I tried with postman also by attaching two files but endpoint parsed first
attached file only.

Please Assist.

Thank you

Re: Apache tika Server

Posted by Chetan Bikire <ch...@gmail.com>.
Thank you for your response
I will surely look into it.

On Fri, Oct 14, 2022, 23:51 Nicholas DiPiazza <ni...@gmail.com>
wrote:

> Sounds like you are doing big batch processing from your .NET app.
>
> When you are doing large amounts of batch processing, you should be trying
> to use Tika Pipes if possible. Have you given that a look yet?
>
> Example flow would be
>
> Your .NET app -> writes Fetch Request objects to the topic. Example Fetch
> request would be {"url": fileUrl1}, {"url": fileUrl2}, etc.
>
> Tika Pipes has a "pipe iterator" that listens to that topic.
>
> Then Tika Pipes takes the Fetch Request and sends it to a Tika Pipes
> Fetcher that pulls the file contents and parses it with Tika.
>
> Then Tika Emitters are able to take the Tika Body and Metadata that was
> parsed and emit it to a target destination.
>
> So let's say your fetcher is FileSystem. And your emitter is Apache Solr
> index.
>
> So Tika Pipes would run pipe iterator on Kafka and it will Fetch all
> documents found from the Kafka Topic.
>
> It will use the file system to obtain the bytes, and parses it with rmeta
> parser.
>
> Then finally the result of the parse is emitted as a Solr Document to
> Apache Solr.
>
> Does that make sense?
> https://cwiki.apache.org/confluence/display/TIKA/tika-pipes for more info
>
> -Nicholas
>
>
>
> On Fri, Oct 14, 2022 at 1:06 PM Chetan Bikire <ch...@gmail.com> wrote:
>
>> Hi,
>>
>> Is Apache tika server endpoints like tika/form or rmeta/form can accept
>> multiple files in single Request?
>>
>> I am trying to call these endpoints from .net6 using httpclient and
>> trying to send multiple files in single request using multipart data.
>> I tried with postman also by attaching two files but endpoint parsed
>> first attached file only.
>>
>> Please Assist.
>>
>> Thank you
>>
>

Re: Apache tika Server

Posted by Nicholas DiPiazza <ni...@gmail.com>.
Sounds like you are doing big batch processing from your .NET app.
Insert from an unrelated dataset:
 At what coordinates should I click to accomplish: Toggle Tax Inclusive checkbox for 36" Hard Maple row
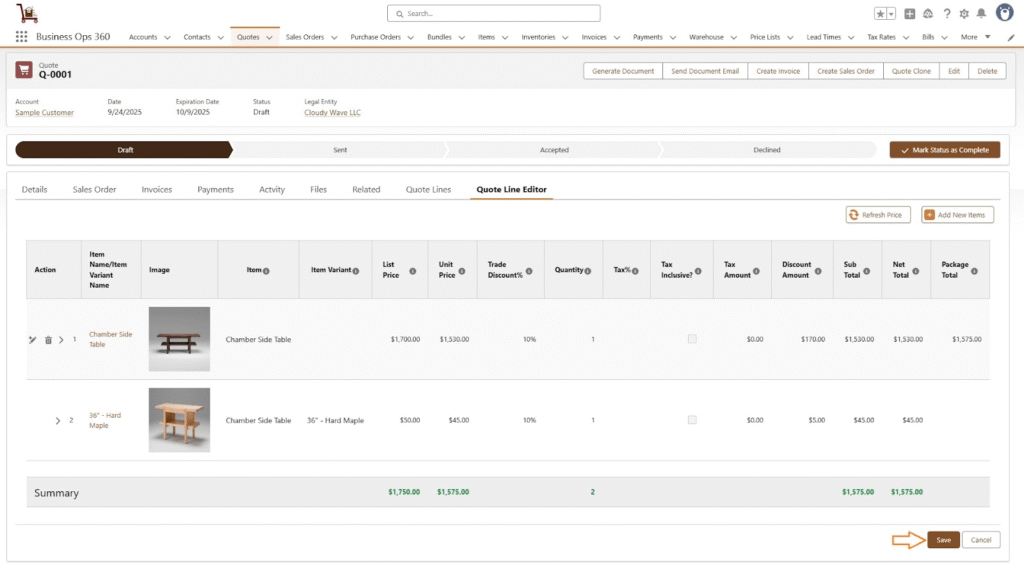pyautogui.click(x=692, y=420)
When you are doing large amounts of batch processing, you should be trying
to use Tika Pipes if possible. Have you given that a look yet?

Example flow would be

Your .NET app -> writes Fetch Request objects to the topic. Example Fetch
request would be {"url": fileUrl1}, {"url": fileUrl2}, etc.
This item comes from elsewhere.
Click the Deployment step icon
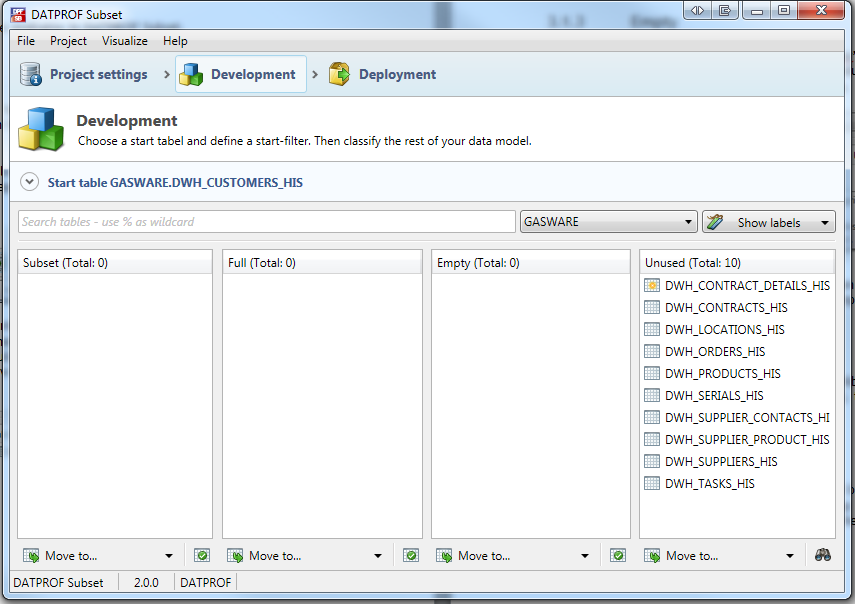Image resolution: width=855 pixels, height=604 pixels. [340, 74]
Tika Pipes has a "pipe iterator" that listens to that topic.

Then Tika Pipes takes the Fetch Request and sends it to a Tika Pipes
Fetcher that pulls the file contents and parses it with Tika.
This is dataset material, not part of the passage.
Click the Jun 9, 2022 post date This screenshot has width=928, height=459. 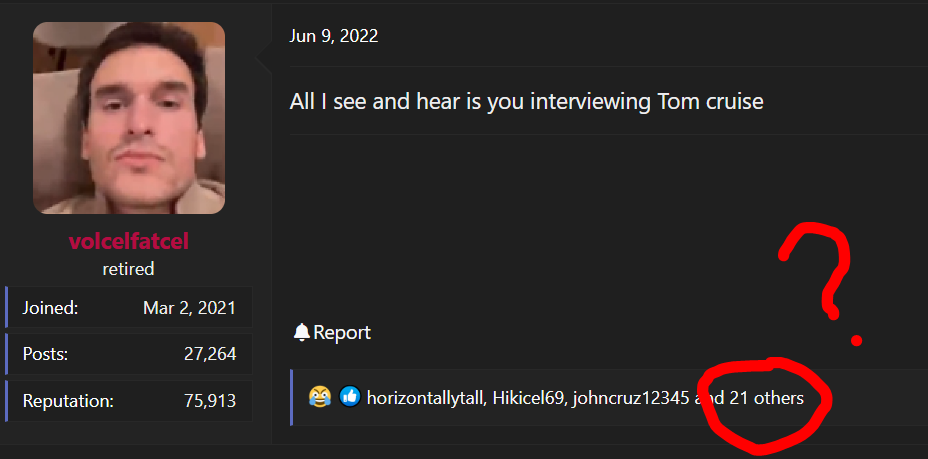[x=334, y=36]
Then Tika Emitters are able to take the Tika Body and Metadata that was
parsed and emit it to a target destination.

So let's say your fetcher is FileSystem. And your emitter is Apache Solr
index.

So Tika Pipes would run pipe iterator on Kafka and it will Fetch all
documents found from the Kafka Topic.

It will use the file system to obtain the bytes, and parses it with rmeta
parser.

Then finally the result of the parse is emitted as a Solr Document to
Apache Solr.

Does that make sense?
https://cwiki.apache.org/confluence/display/TIKA/tika-pipes for more info

-Nicholas



On Fri, Oct 14, 2022 at 1:06 PM Chetan Bikire <ch...@gmail.com> wrote:

> Hi,
>
> Is Apache tika server endpoints like tika/form or rmeta/form can accept
> multiple files in single Request?
>
> I am trying to call these endpoints from .net6 using httpclient and trying
> to send multiple files in single request using multipart data.
> I tried with postman also by attaching two files but endpoint parsed first
> attached file only.
>
> Please Assist.
>
> Thank you
>